In the present study, cell differentiation was evaluated by measuring the activity of ALP which is an early stage marker of cell differentiation. Differences in ALP activity of cells at different culture times indicate a change in the rate of cell differentiation [27, 28]. ALP activity of cells cultured with pHA nanocomposite was analysed at day 7 and day 14 and the results are shown in Fig. 7a. Cells cultured with pHA nanocomposite showed moderate level of ALP activity at day 7; however, the activity is higher at day 14. As we know that cell differentiation is a follow up phase after cell proliferation [38]. So, the ALP activity of cells is higher in second week. In the final stage of cell differentiation, mineralized bone tissue is formed which is examined by Alizarin red staining (AS) and Von kossa staining (VS) at different time and presented in Fig. 7b. In AS, it was found that calcium ions of newly mineralized bone tissue are stained with red colour [27, 28], and the area of red stained colour was increased with time. In VS, the phosphate groups of mineralized nodules are stained with deep brown colour [27, 28], and the result of VS is consistent with AS. It indicates that three-dimensional porous polymer-hydroxyapatite nanocomposite favours in vitro cell differentiation. It makes it a good choice to be explored as scaffold for bone tissue engineering.

Fig. 7
figure 7

a ALP activity, b Alizarin-red staining (AS) and Von-kossa staining (VS) of MC3T3 cells in presence of pHA nanocomposite

3.7 In vitro degradability study

In this study, the degradation of synthesized nanocomposites was evaluated by calculating the weight loss (%) of samples after SBF treatment. A plot of weight loss (%) of HA and pHA nanocomposites at different time periods is given in Fig. 8a. The weight of both nanocomposites (HA and pHA) are decreased with immersion time, however, the weight loss (%) of pHA nanocomposite is more than HA nanocomposite at each time period. It may be due to porous structure of pHA nanocomposite which provide large surface area to contact with SBF and solubilized polymers more. SEM images of SBF-treated nanocomposites at different time periods are shown in Fig. 8b–g. Comparing the Fig. 8b, c, it can be seen that the number and size of pores on the surface of HA nanocomposite are increased with immersion time. This type of observation is also found in Fig. 8e, f. But, at day 21, the porous structure of composites (HA and pHA) was covered with globular shaped agglomerates, however, the number of agglomerates are larger in pHA nanocomposite (Fig. 8g). Those agglomerates may be newly deposited bone apatite, because this type of deposits is generally found in SBF treated materials [27, 34, 39]. These results showed that both composites were degraded with time and new bone apatite was deposited.

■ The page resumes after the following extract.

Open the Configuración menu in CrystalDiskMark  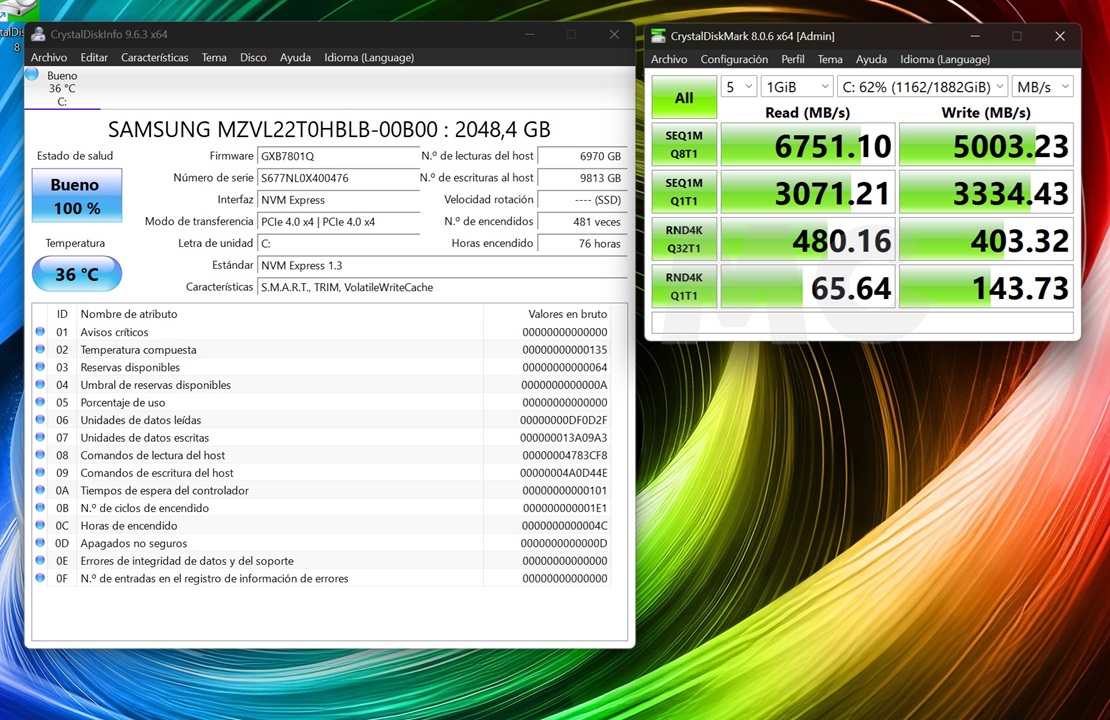click(x=734, y=60)
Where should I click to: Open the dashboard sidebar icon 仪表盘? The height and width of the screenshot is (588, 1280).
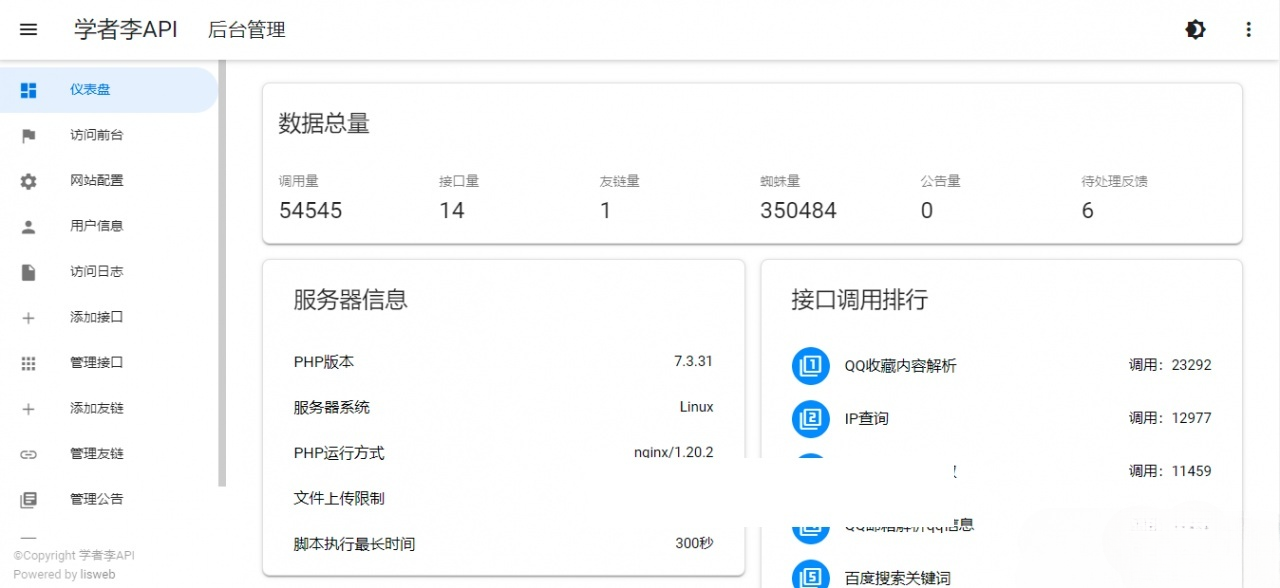(x=28, y=89)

However, the porous composite was degraded more with immersion time and large numbers of bone apatite were deposited on the surface of pHA nanocomposite.

Fig. 8
figure 8

a Weight loss (%) of HA and pHA nanocomposites after immersion in SBF for different time periods (0, 7, 14 and 21 days); SEM images of SBF-treated HA (bd) and pHA (eg) nanocomposites

4 Conclusions

The present study demonstrated a simple approach to synthesize three-dimensional polymers–hydroxyapatite composite scaffold. The fabrication method by foaming of gelatin creates porous scaffolds with multi-scale pore size and high degree of porosity, which is required for bone tissue engineering. Moreover, the compositional–structural–mechanical property of synthesized composite is analogous to human cancellous bone. The synthesized porous hydroxyapatite composite favours cells to proliferate and differentiate, and also degraded in SBF. It shows that the synthesized porous composite might be a potential candidate as scaffold for bone tissue engineering.